Background Bullous pemphigoid (BP) is a blistering skin disease caused by autoantibodies to hemidesmosomal proteins, with eosinophils participating in blister formation. Eosinophils are a source of tissue factor (TF), an initiator of blood coagulation.
Objectives To evaluate the local and systemic activation of coagulation in BP.
Methods We studied 20 patients with active BP (eight re-evaluated during remission) and 40 controls. The coagulation markers prothrombin fragment F1+2 and d-dimer were measured in the plasma of all subjects and in both plasma and blister fluid of patients with BP. TF was evaluated immunohistochemically in skin specimens from the 20 patients and in 20 normal samples.

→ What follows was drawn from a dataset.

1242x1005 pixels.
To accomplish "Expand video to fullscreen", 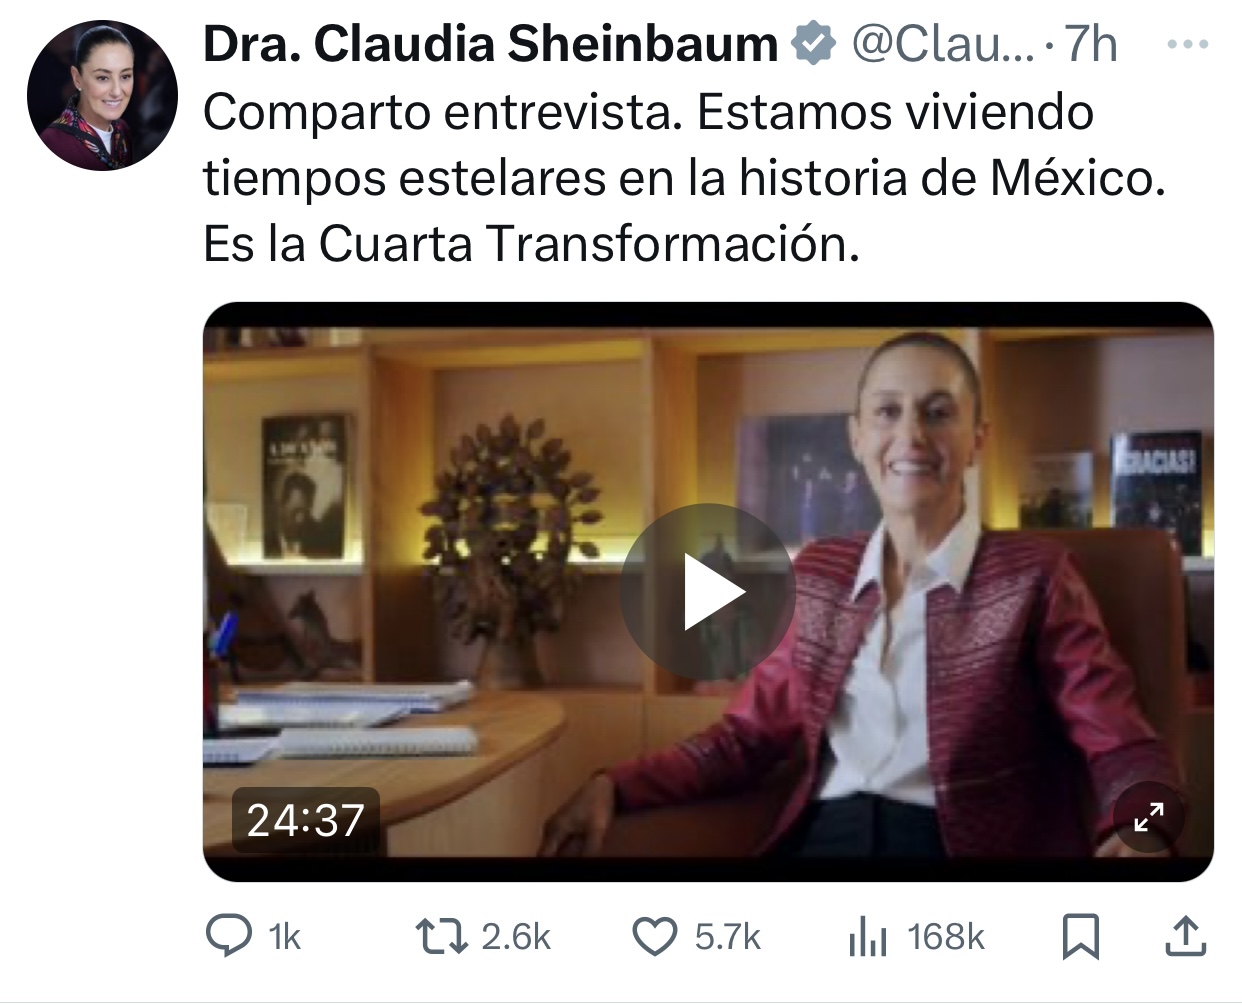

Results F1+2 and d-dimer levels were higher in plasma of patients with BP (649 ± 96 pmol L−1 and 18·52 ± 3·44 nmol L−1, respectively) than in plasma of controls (157 ± 7 pmol L−1 and 1·42 ± 0·06 nmol L−1; P = 0·0001), and were very high in blister fluid (40 449 ± 3491 pmol L−1 and 1532·32 ± 262·81 nmol L−1; P = 0·0001). Plasma and blister fluid F1+2 and d-dimer levels paralleled blood and tissue eosinophilia and disease severity. In the eight patients re-evaluated during remission, there was a marked reduction in F1+2 (from 1127 ± 144 to 287 ± 52 pmol L−1; P = 0·005) and d-dimer (from 24·03 ± 4·08 to 4·69 ± 1·51 nmol L−1; P = 0·029). Immunohistochemistry revealed strong TF reactivity in BP skin (P = 0·0001), and colocalization studies confirmed eosinophils as a source of TF.
Conclusions The coagulation cascade is activated in BP and correlates with the severity of the disease and with eosinophilia, indicating that eosinophils play a role in coagulation activation via TF. The hypercoagulability may contribute to inflammation, tissue damage, blister formation and possibly thrombotic risk in BP.